En descendant sur les premiers chrétiens, le Saint-Esprit leur a fait parler les langues des nations non-juives (Actes 2 : 1-13). Cette réunion des langues annonce que, dans le peuple de l’Esprit, Dieu réunirait sous la seigneurie du Ressuscité, ce qu’à Babel il avait désuni (Genèse 11 :1-9). La vie de l’Église primitive en est le témoignage concret (Actes 2 :42-47).
Lors de ce rassemblement des disciples, un vent survint dans la maison avec une grande violence. C’était une manifestation de la puissance et de l’action de l’Esprit de Dieu sur les hommes, et par conséquent sur le monde. Les convictions envoyées par l’Esprit réconfortent l’âme ; le souffle violent de ce « vent » tempétueux prépare cette dernière à le recevoir.
Cet événement est l’accomplissement de promesse faite par le prophète (Joël 2 :28). Désormais, tous ceux qui croient en Jésus ont part à l’Esprit (Actes 2 : 38-40).

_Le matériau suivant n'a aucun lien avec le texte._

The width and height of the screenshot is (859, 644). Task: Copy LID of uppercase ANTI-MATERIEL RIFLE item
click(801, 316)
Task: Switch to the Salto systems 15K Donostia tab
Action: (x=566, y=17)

A quoi sert le baptême dans le Saint-Esprit ?

Le baptême dans le Saint-Esprit est un revêtement de la puissance divine qui nous permet de témoigner Christ dans le monde. Les chrétiens baptisés dans le Saint-Esprit sont équipés des dons spirituels pour l’avancement de l’Evangile. Ils annoncent la Parole de Dieu, non par le biais de prédications ou de méditations préparées, mais comme l’Esprit leur donne de s’exprimer spontanément.
Les rapports nouveaux entre Dieu et son peuple signifient que les hommes revêtus de l’Esprit ont un libre accès auprès du Père céleste (Voir Romains 8 :15) et pourront, dans ces conditions, se passer de la médiation de prêtres attitrés. Ce n’était rien moins que la remise en question de l’existence même du sacerdoce lévitique institué au Sinaï.
Dans le cadre de cette nouvelle étape de l’action de Dieu, il faut apprendre à « marcher par la foi » (2 Corinthiens 5 :7).

Le piège de la jalousie

Les disciples de Jésus ont fait des objections semblables à celle de Josué (Marc 9 :38 ; Luc 9 :49). Jésus les a réfutées comme le fit Moïse.

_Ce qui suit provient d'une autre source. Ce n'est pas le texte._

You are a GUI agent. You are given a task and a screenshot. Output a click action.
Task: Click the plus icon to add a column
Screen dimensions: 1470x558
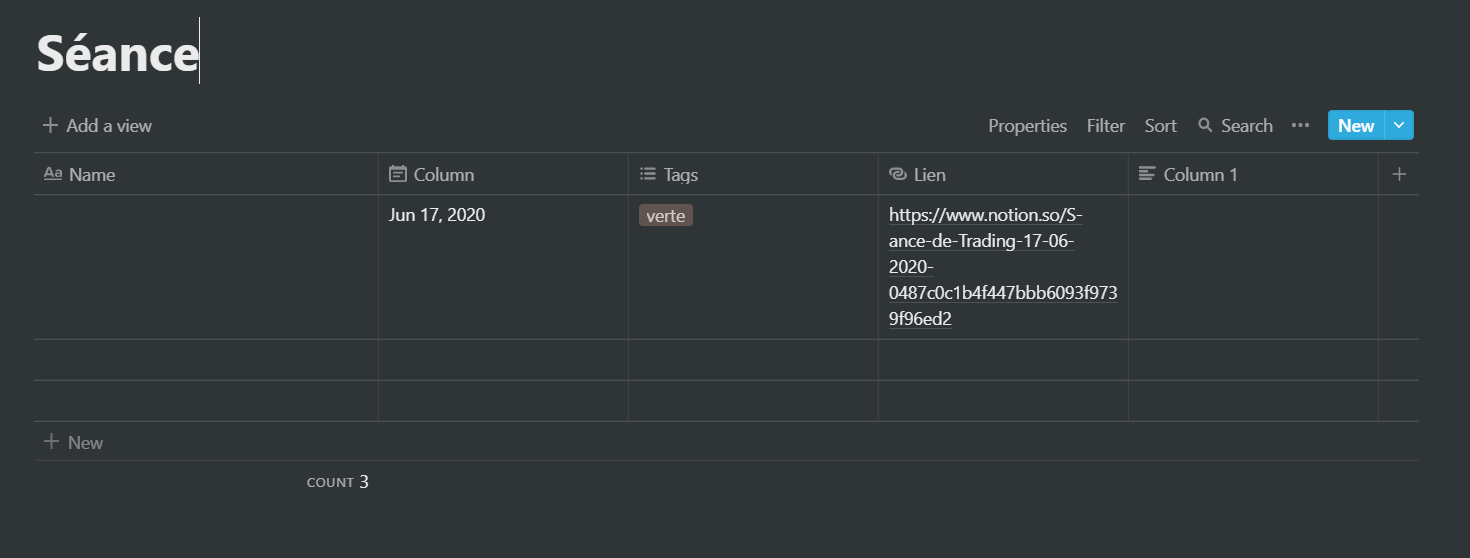(1399, 174)
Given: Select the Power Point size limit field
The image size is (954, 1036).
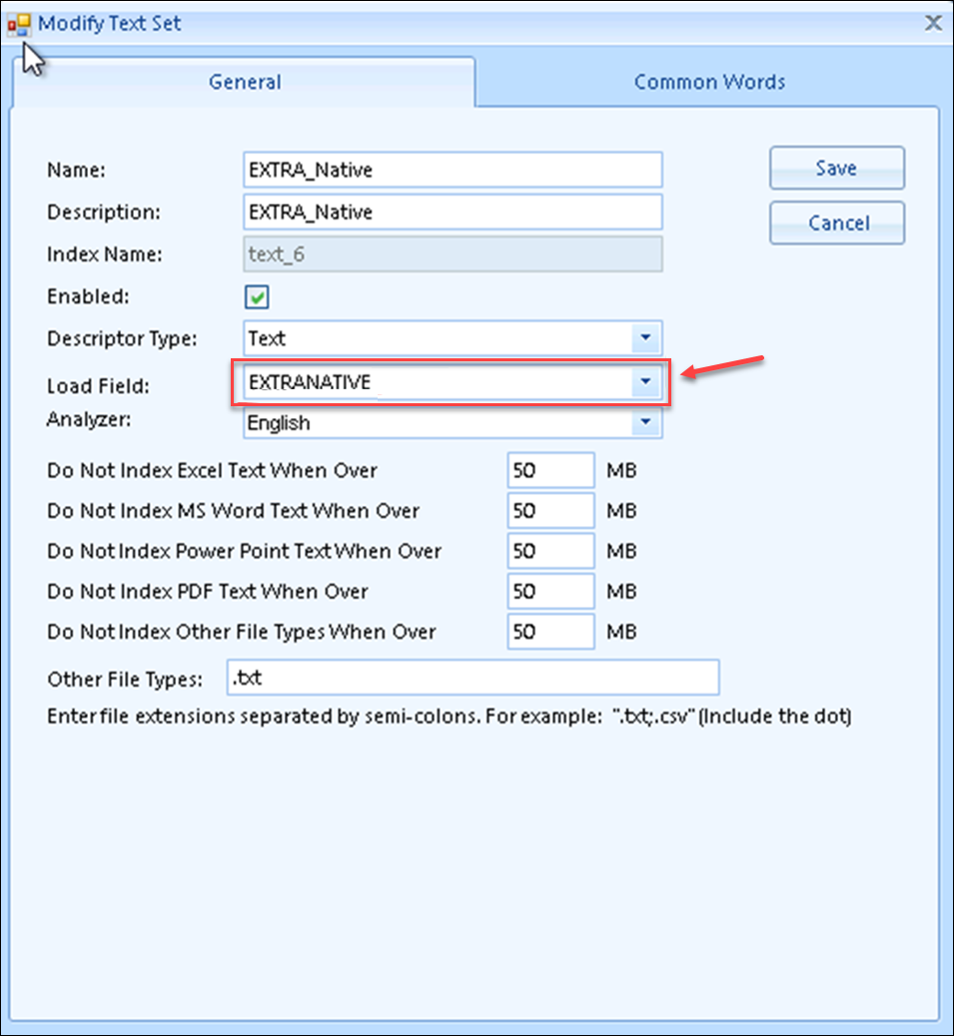Looking at the screenshot, I should coord(550,551).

« Jean lui dit : Maître, nous avons vu un homme qui chasse des démons en ton nom ; et nous l’en avons empêché, parce qu’il ne nous suit pas. Ne l’en empêchez pas, répondit Jésus, car il n’est personne qui, faisant un miracle en mon nom, puisse aussitôt après parler mal de moi. Qui n’est pas contre nous est pour nous. » (Marc 9 :38-40)

Les disciples de Jésus étaient revenus de leur premier voyage missionnaire, où ils avaient eu le pouvoir de chasser des démons (Matthieu 10 :8). Ils ont probablement rencontré l’homme auquel ils se réfèrent pendant ce voyage. Il est possible qu’il ait été disciple de Jésus, même s’il suivait une voie indépendante et qu’il ne faisait pas partie de l’équipe apostolique. Jésus déclare que cet homme ne doit pas en être empêché de chasser les démons en son nom, que ceux qui œuvrent au même genre de travail ne doivent pas être considérés comme des ennemis, mais comme des alliés.
À toutes les périodes de l’Eglise, nombreux sont ceux qui ont fait la même erreur que Jean. Ils ont consommé leur énergie à arrêter des hommes qui voulaient œuvrer pour Christ d’une manière qui n’était pas la leur.